“Friendly Atheist” Desperately Tries to Defend Firing of Christian School Worker

Atheist activist Hemant Mehta has some points to make about the firing of school worker, Kristie Higgs.  So let’s have a look.

Mehta writes:

She’s obviously delusional and hyperbolic. No one cares what she believes,

That’s a lie.  What she believes is what the firing was all about.  Does anyone think she would have been fired if she had posted beliefs promoting the LGBTQ position?  Of course not.  And if that is not good enough for you, consider the last sentence of Mehta’s posting.  He writes:

She doesn’t deserve to be paid to work with public school children when she believes…….

There it is.  That’s what it is about.  She doesn’t deserve to have the job “when she believes” X.   So quit with the lies about “no one cares what she believes.” 

nor is anyone preventing her from expressing those beliefs at home or in church.

Straw man.  No one ever claimed she could not express her beliefs at home or in church.  Is Mehta implying these are the only places she, as a school worker, should be allowed to express her beliefs.  That is, she must self-censor on the internet, for example?  How would Mehta like it if he was allowed to speak his anti-Christian views only at home or atheist conventions?

A public school curriculum shouldn’t be guided by what Christian bigots think about LGBTQ people.
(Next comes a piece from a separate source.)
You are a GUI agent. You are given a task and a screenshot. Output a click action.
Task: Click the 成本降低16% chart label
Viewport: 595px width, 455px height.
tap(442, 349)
We can’t let education get derailed by people who have hate baked into their faith.

And here, activist Mehta poisons the well with personal attacks.  Higgs agreed with the position that a traditional marriage is not the same as same sex marriage and also didn’t agree that gender is a matter of choice instead of biology.  Mehta turns disagreement into bigotry and hate.  If you dare to disagree with his ideology and political agenda, it must because of bigotry and hate.  It must be!  This simplistic, black and white approach is common among social justice propagandists, but those who appreciate a more nuanced approach rooted in critical thinking will recognize the unwarranted leaps of logic. 

So far, to make his case, Mehta has had to lie, invoke a straw man, and resort to ad hominem attacks.  Does it get worse?  Of course.

But Higgs posted this on her private Facebook page. She’s allowed to do that, right? Not necessarily.

Ah yes, the inner authoritarian comes out.  Social justice atheists want to police the thinking of others.  So eager to nab a thought crime that they start hallucinating one into existence:

 The problem is that someone who harbors such animosity against LGBTQ people could create a hostile environment in the classroom.

Having convinced himself with his own rhetoric that Higgs has “animosity,” he then embraces an imaginary world where Higgs COULD “create a hostile environment.”  Could.  Not did.  Could.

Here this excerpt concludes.